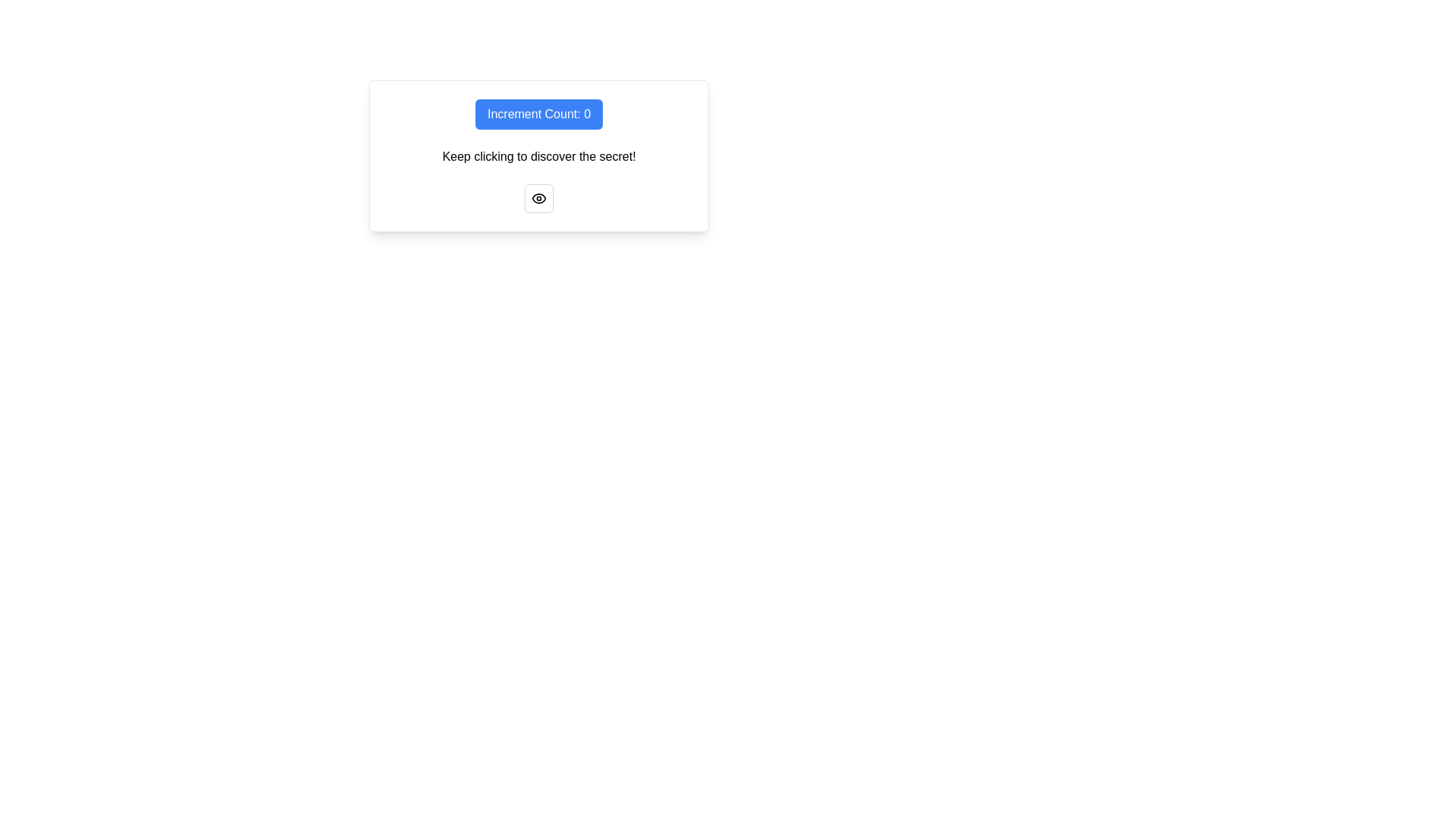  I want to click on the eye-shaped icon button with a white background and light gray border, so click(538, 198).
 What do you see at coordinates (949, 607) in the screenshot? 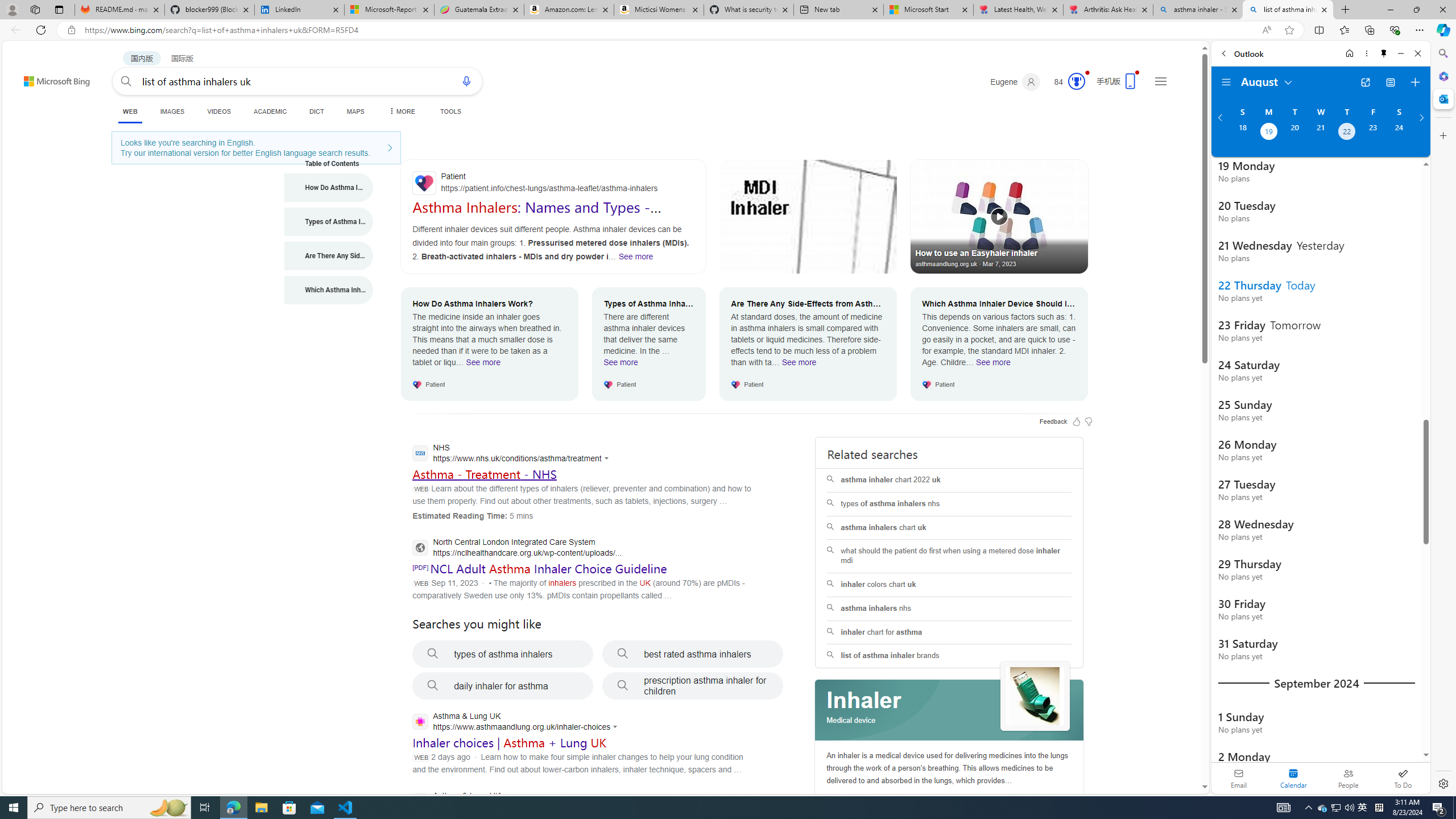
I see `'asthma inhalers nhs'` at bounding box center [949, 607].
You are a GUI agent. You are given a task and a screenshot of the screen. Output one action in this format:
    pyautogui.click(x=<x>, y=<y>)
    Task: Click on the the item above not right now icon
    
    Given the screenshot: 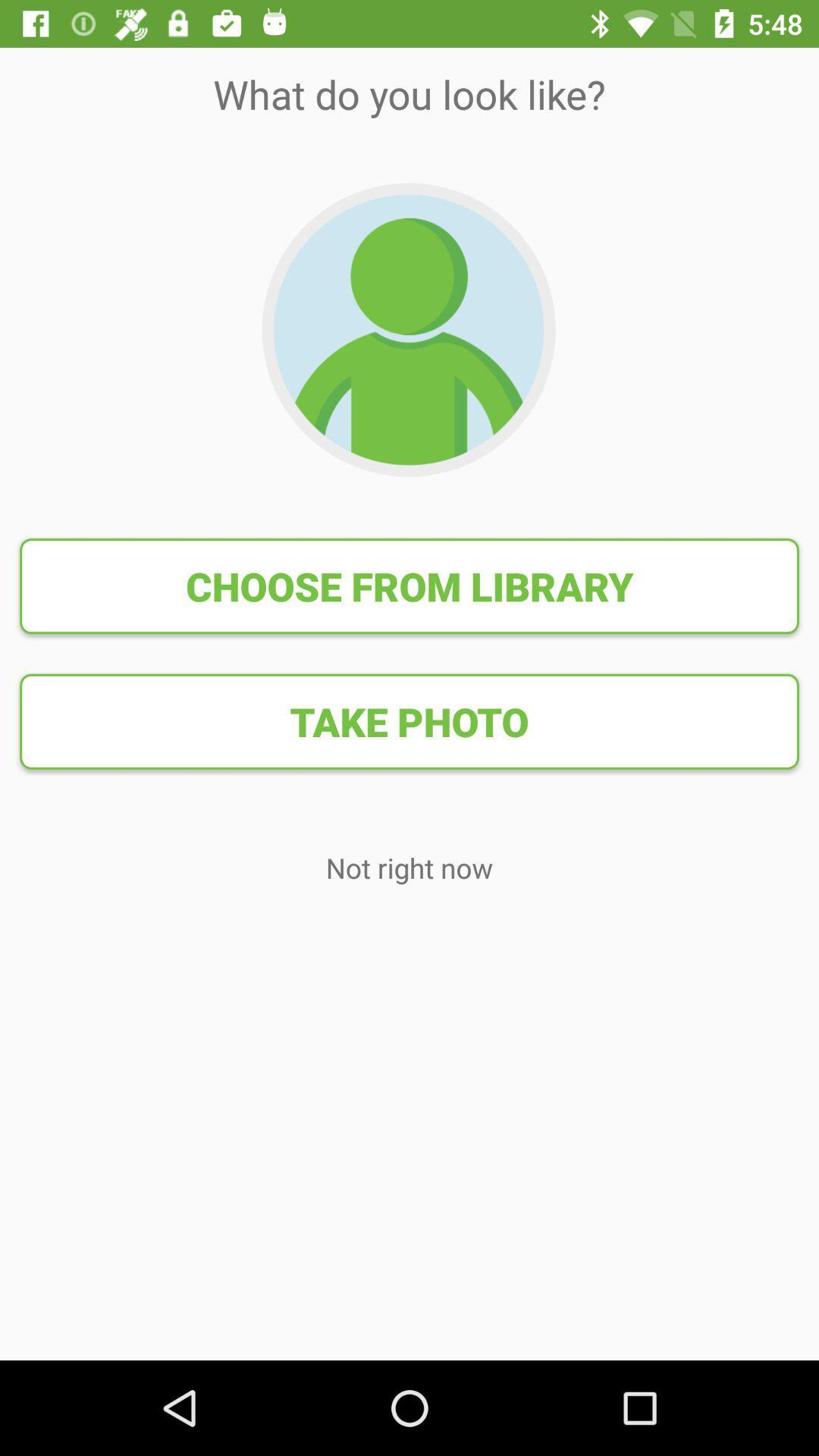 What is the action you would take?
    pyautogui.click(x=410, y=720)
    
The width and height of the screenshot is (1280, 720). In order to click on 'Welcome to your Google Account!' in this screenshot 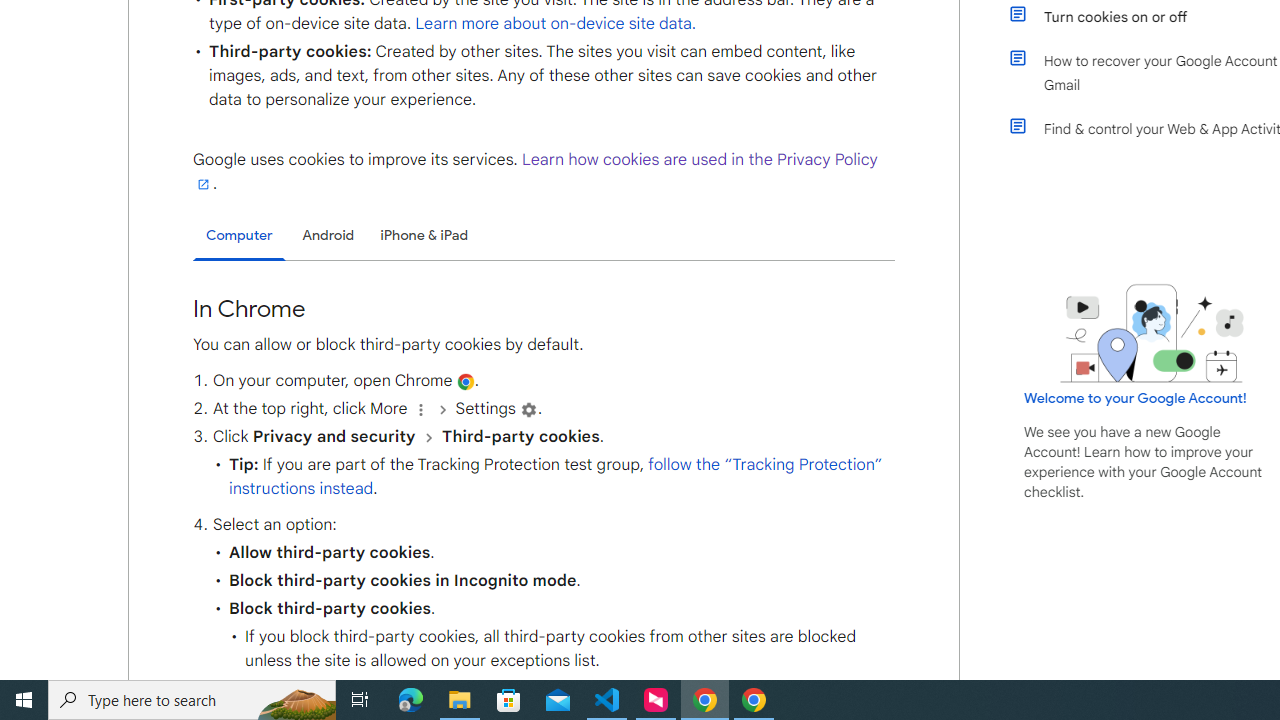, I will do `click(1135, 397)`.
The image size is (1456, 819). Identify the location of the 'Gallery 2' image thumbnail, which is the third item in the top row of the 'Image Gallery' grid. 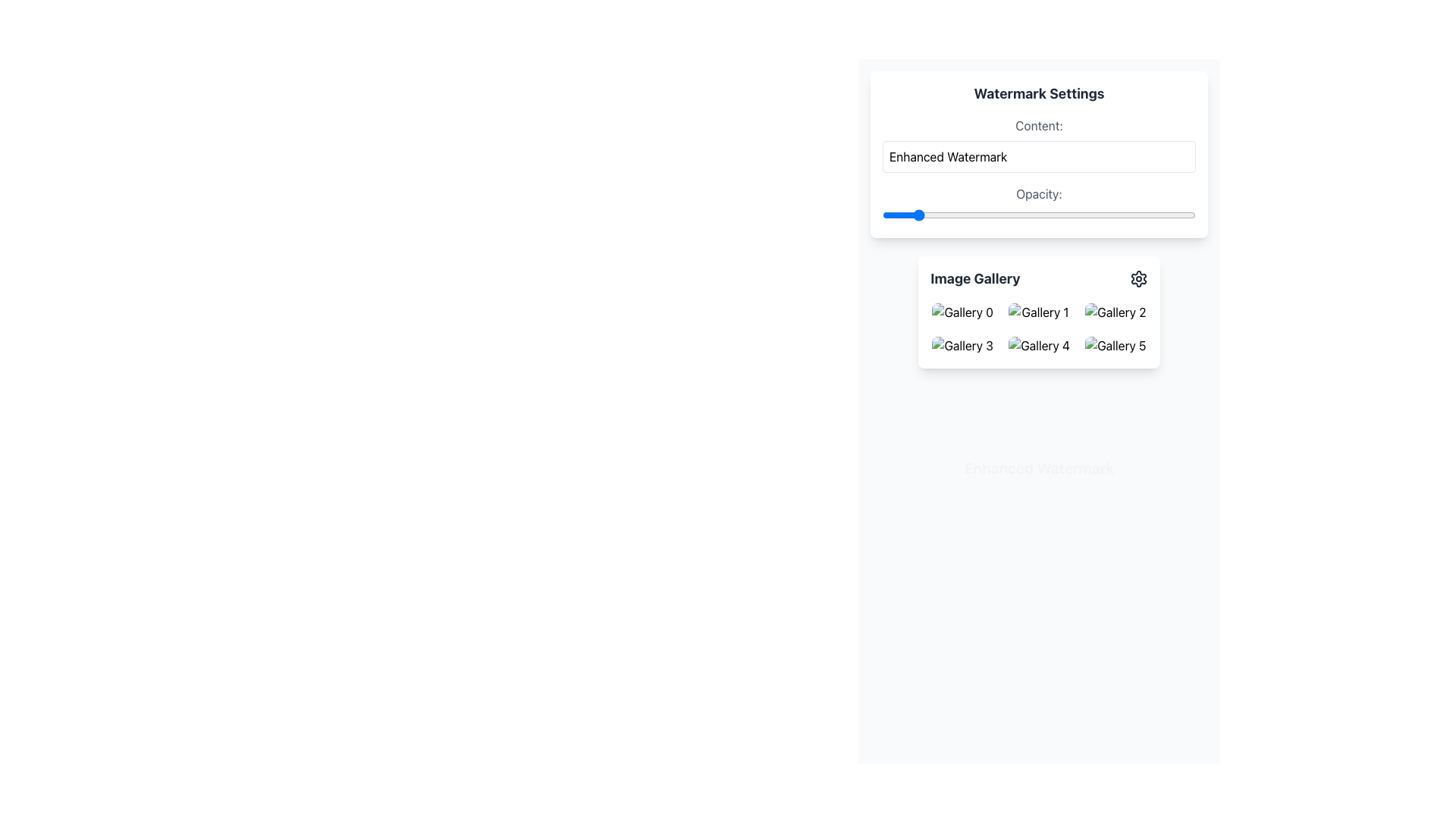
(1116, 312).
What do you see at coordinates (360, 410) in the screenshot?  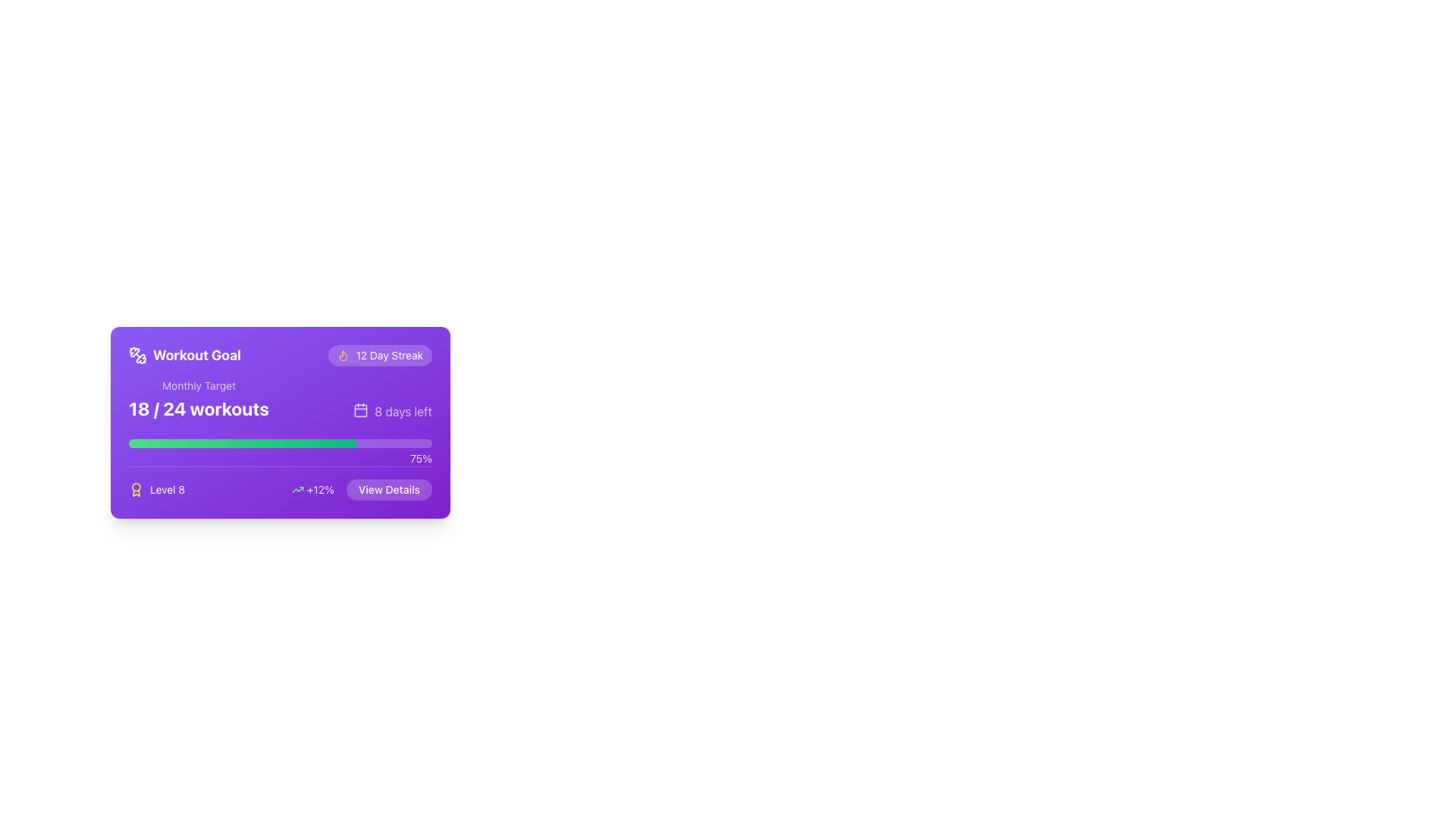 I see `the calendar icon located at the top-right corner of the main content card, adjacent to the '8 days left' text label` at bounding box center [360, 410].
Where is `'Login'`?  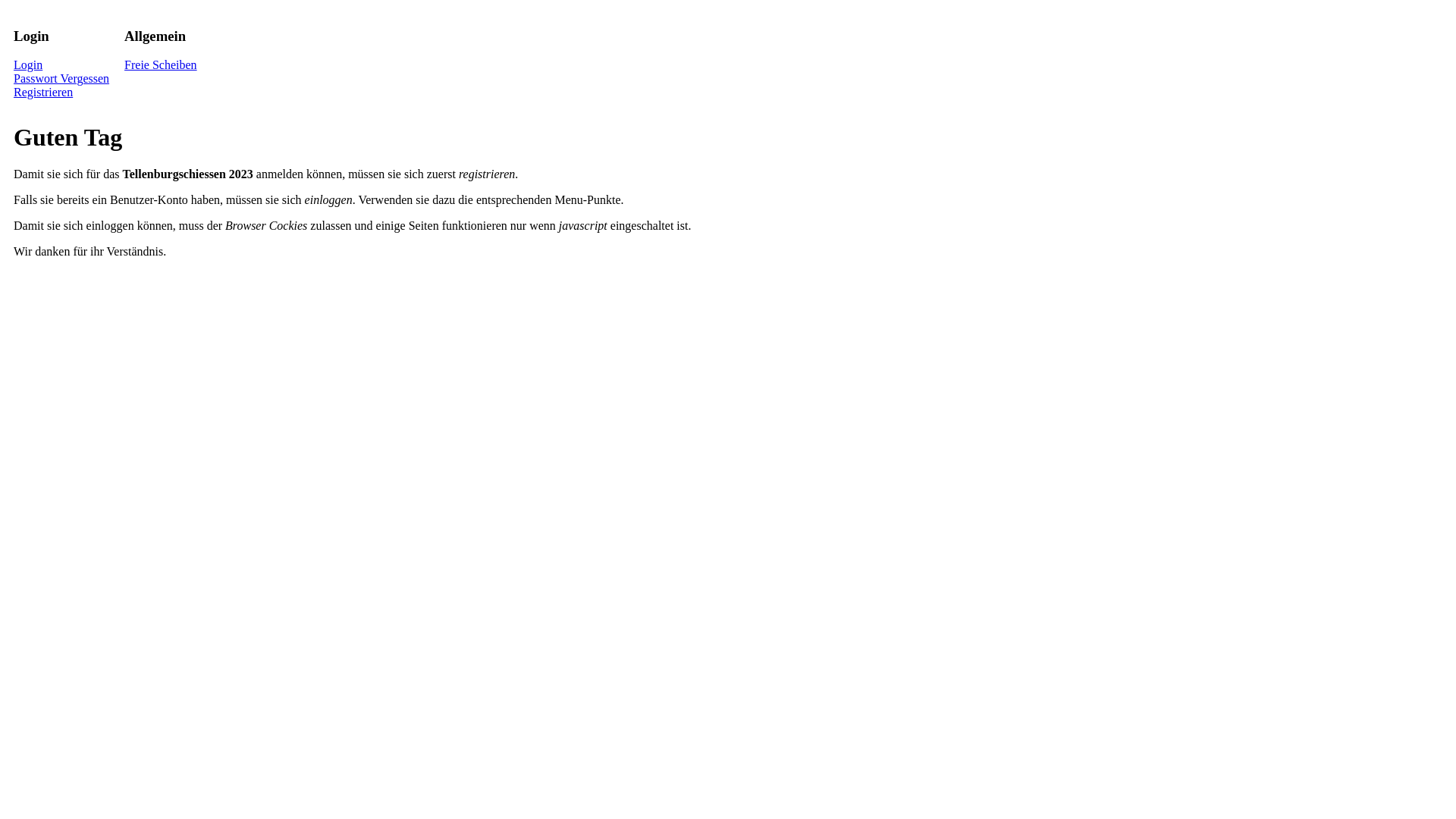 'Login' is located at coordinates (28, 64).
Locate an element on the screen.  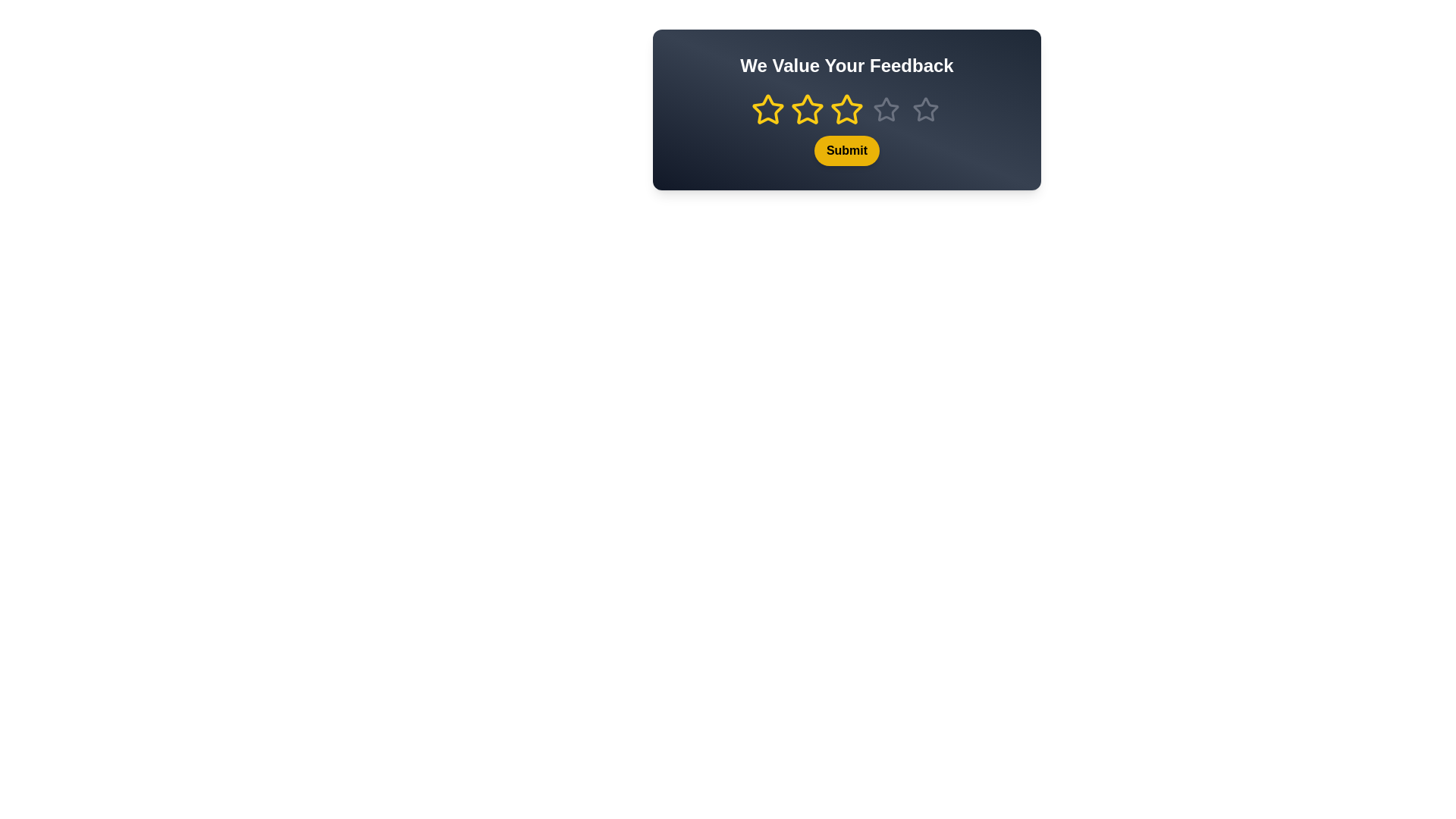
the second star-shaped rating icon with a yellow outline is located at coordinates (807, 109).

◇ ◇ ◇ ◇ ◇

**WRITTEN INSTRUCTION:**
Reproduce the rows from the start of the records up to and including the line that contains "center [949, 607].", leaving out the pictures.

**FULL RESPONSE:**
  I want to click on the eye-shaped icon button with a white background and light gray border, so click(538, 198).
 What do you see at coordinates (949, 607) in the screenshot? 
I see `'asthma inhalers nhs'` at bounding box center [949, 607].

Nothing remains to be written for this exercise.